Reproduce the part of the corporate mergers section that opens with the words containing "13.          Corporate Mergers, Acquisitions, etc.  The" and closes with "is a party.", changing "Administrator" to "Committee".

* [QUOTED TEXT]
* * * * *

13.          Corporate Mergers, Acquisitions, etc.  The Administrator may also grant options and stock appreciation rights, award Stock bonuses and issue Stock subject to restrictions having terms, conditions and provisions that vary from those specified in this Plan provided that any options and stock appreciation rights granted, any stock bonuses awarded and any restricted stock issued pursuant to this section are granted in substitution for or in connection with the assumption of, existing options, stock appreciation rights, stock bonuses and restricted stock granted, awarded or issued by another corporation and assumed or otherwise agreed to be provided for by the Company pursuant to or by reason of a transaction involving a corporate merger consolidation, acquisition of property or stock, separation, reorganization or liquidation to which the Company or a subsidiary is a party.

* * * * *

* [PROVIDED DATA]
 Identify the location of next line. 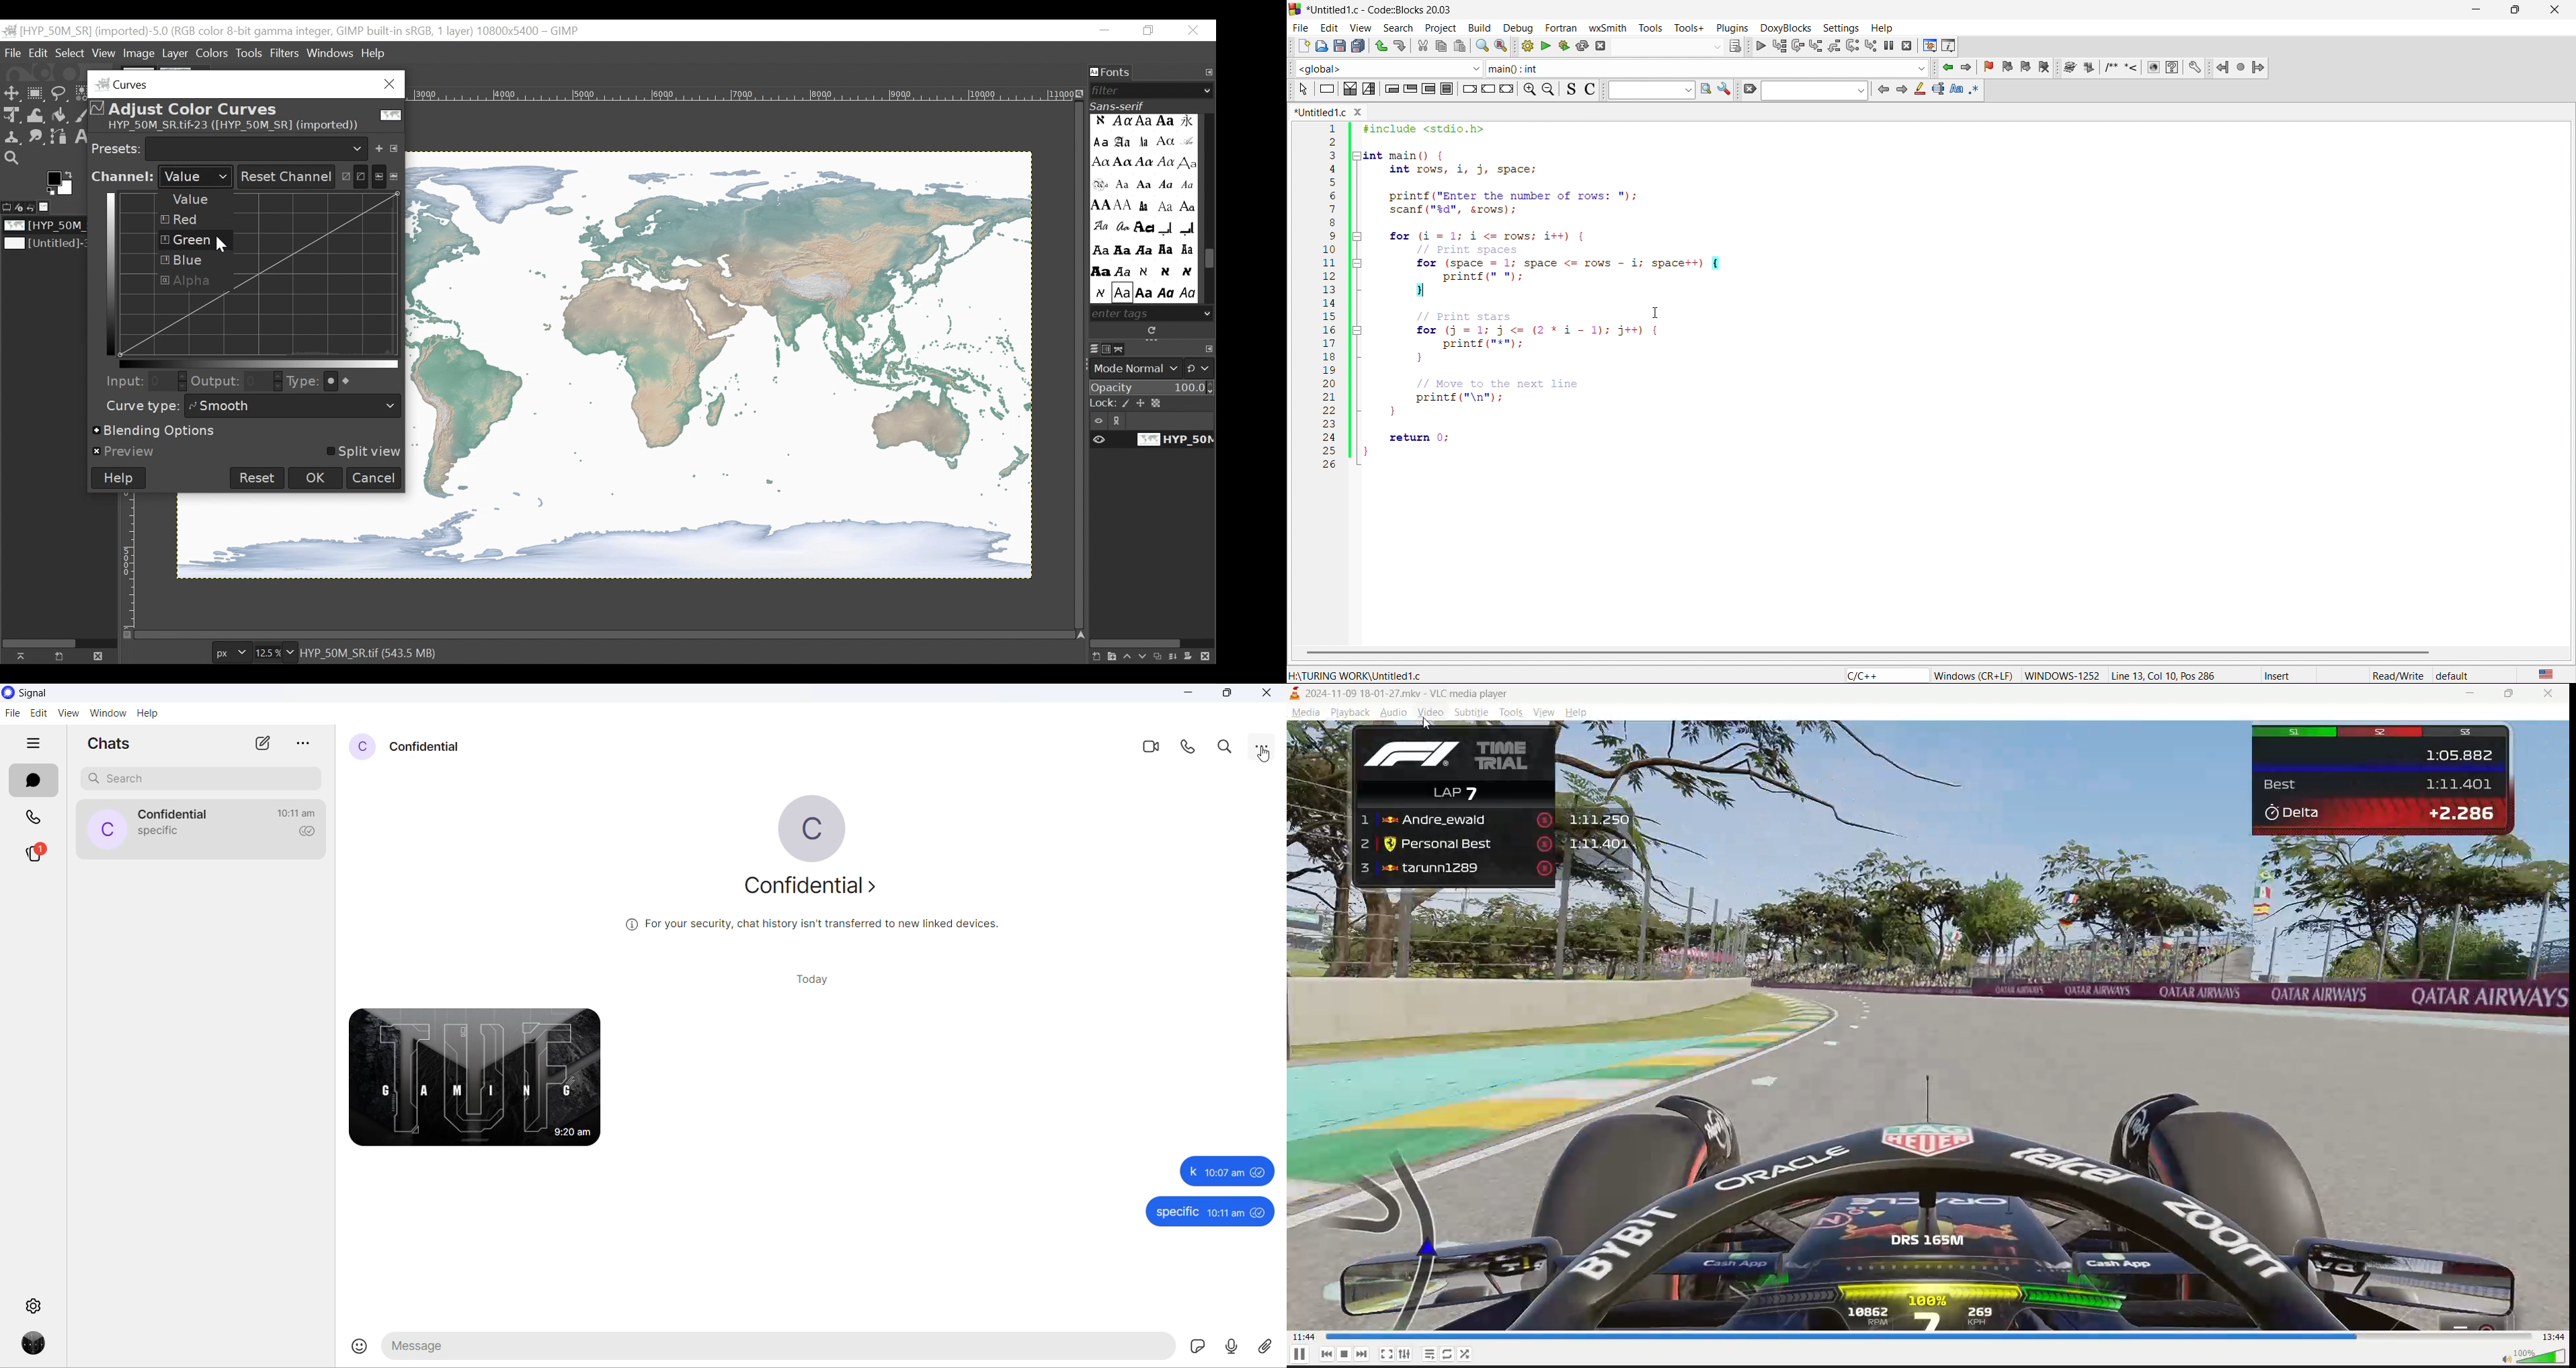
(1797, 46).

* * * * *

* [EXERCISE OUTPUT]
13.          Corporate Mergers, Acquisitions, etc.  The Committee may also grant options and stock appreciation rights, award Stock bonuses and issue Stock subject to restrictions having terms, conditions and provisions that vary from those specified in this Plan provided that any options and stock appreciation rights granted, any stock bonuses awarded and any restricted stock issued pursuant to this section are granted in substitution for or in connection with the assumption of, existing options, stock appreciation rights, stock bonuses and restricted stock granted, awarded or issued by another corporation and assumed or otherwise agreed to be provided for by the Company pursuant to or by reason of a transaction involving a corporate merger consolidation, acquisition of property or stock, separation, reorganization or liquidation to which the Company or a subsidiary is a party.